Of course, if climate change real is bunk, then none of this will happen. But I think it's more likely that we'll see a surge in pink underwear production as future Sheriff Joe Arpaio III labors to send millions of Mexicans back to their parched, "Max Max"-styled 115-degree desert wasteland.
Kinda of glad I won't be around to see that.

I'm glad to see that someone has finally taken on the burden of assembling "Everything Incorrect That You Didn't Need to Know About the Constitution You Learned from the Tea Party." That would be the Constitutional Accountability Project, which has begun an effort called "Strange Brew: The Constitution According to the Tea Party."

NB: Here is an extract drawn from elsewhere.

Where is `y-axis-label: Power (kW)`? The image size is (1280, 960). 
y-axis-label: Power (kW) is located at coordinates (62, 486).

In today's version, you'll learn that the Founders -- once the U.S. of A. was up and running -- weren't as big on "2nd Amendment remedies" as Sharron "90-Degree Right" Angle is today. They thought that armed rebellions and overthrowing the government and what not were generally bad things, as long as the new nation continued to hold democratic elections and there was nothing on the order of a military coup. Notes the project's Doug Kendell:
After ratification of the Constitution, the powers of the new federal government were quickly tested in the early 1790s with the Whiskey Rebellion. Like the Tea Partiers, the whiskey rebels of the late 18th Century believed the federal government had overreached and had unfairly imposed taxes upon them. As recounted in Ron Chernow's brilliant biography of Alexander Hamilton, President George Washington determined the rebellion must be crushed, stating that if "a minority is to dictate to the majority, there is an end put at one stroke to republican government." Then, the 62-year-old Father of our Country joined Alexander Hamilton and the federal army on a westward journey that put the rebellion to rest.
As Washington's actions and statements support, in the American republic, we express our disagreement about policy through speeches, petitions, assemblies, and elections, not by taking up arms against our government, other than in the unlikely instance of a coup d'etat by the national military.

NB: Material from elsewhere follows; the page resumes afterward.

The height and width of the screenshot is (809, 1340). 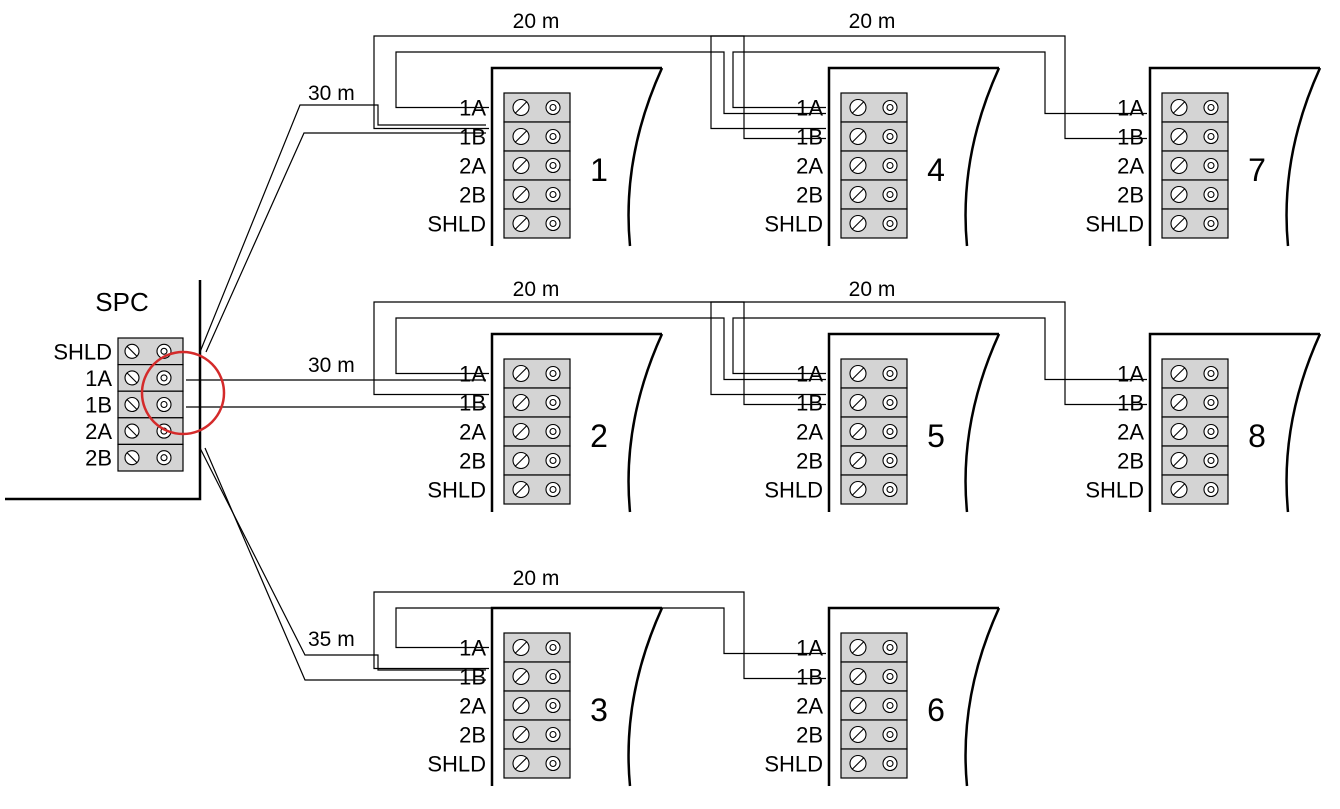 I want to click on device-6: 1A 1B 2A 2B SHLD 6, so click(x=882, y=696).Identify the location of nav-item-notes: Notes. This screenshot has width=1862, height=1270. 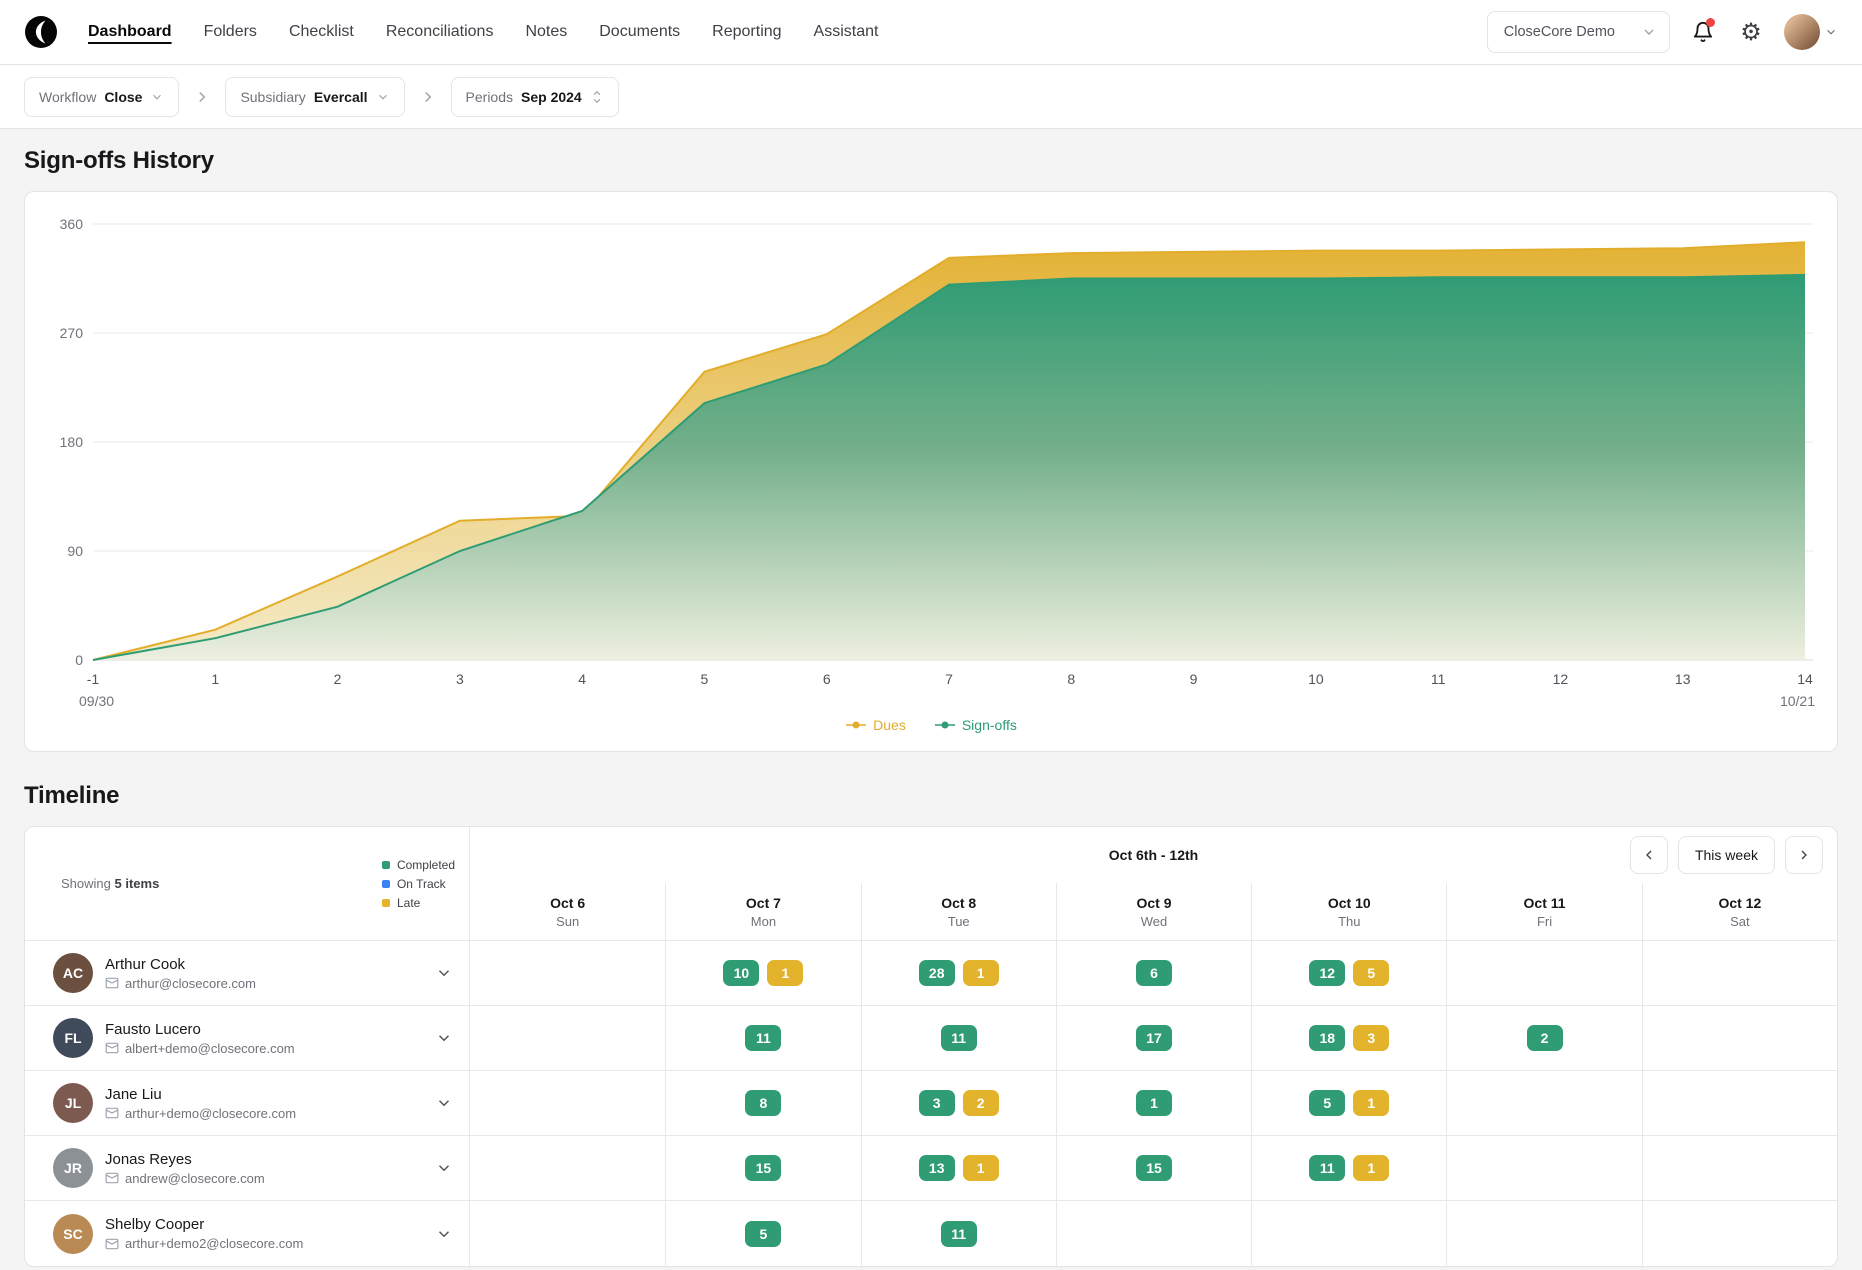
(546, 32).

Note the importance of grammar and punctuation -- because "if a minority is to dictate to the majority," that actually IS "Republican government" these days, with a capital "R."

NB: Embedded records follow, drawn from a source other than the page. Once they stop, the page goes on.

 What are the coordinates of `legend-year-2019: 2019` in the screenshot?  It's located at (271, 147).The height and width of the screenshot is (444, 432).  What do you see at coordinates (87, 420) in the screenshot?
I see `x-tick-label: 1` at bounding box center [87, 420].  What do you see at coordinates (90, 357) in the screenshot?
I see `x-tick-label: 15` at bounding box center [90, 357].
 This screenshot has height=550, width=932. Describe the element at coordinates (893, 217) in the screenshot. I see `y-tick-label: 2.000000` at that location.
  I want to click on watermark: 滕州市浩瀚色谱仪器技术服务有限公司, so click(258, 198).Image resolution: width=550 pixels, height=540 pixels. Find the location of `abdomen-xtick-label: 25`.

Yahoo! is trying to be a little more edgy these days (you can't party like it's 1999 forever) but still I was surprised when I went to their homepage for main thing I still go there for -- the baseball scores -- and saw this was the main headline:
Why the middle class is radically shrinking
The U.S. is in serious danger of losing its once prosperous middle class.
The relatively short article seems to blame free trade (a pet peeve for some breeds of liberals) and over-regulation of small business (a mostly conservative bete noir) and the disparity between low-wage labor overseas and U.S. production costs (not really an ideological problem...nor one that anyone has proposed a feasible way to solve). It enumerates 22 signs of the apocalypse, including:
• This is what American workers now must compete against: in China a garment worker makes approximately 86 cents an hour and in Cambodia a garment worker makes approximately 22 cents an hour.
• Approximately 21 percent of all children in the United States are living below the poverty line in 2010 - the highest rate in 20 years.
• Despite the financial crisis, the number of millionaires in the United States rose a whopping 16 percent to 7.8 million in 2009.
• The top 10 percent of Americans now earn around 50 percent of our national income.
I don't want to speculate, but the impact of these conditions lasting for a few more years...can't be good. It's funny -- I have vague recollections from way back in grade school that it was believed that people might stop making things as early as the 21st Century (although it would because of robots, not Chinese people) but no one seemed to think it would be a problem -- that would we just be flying around with our jet packs and eating meals-in-a-pill and chasing our robot dogs on a treadmill.
People weren't supposed to be angry. Weird.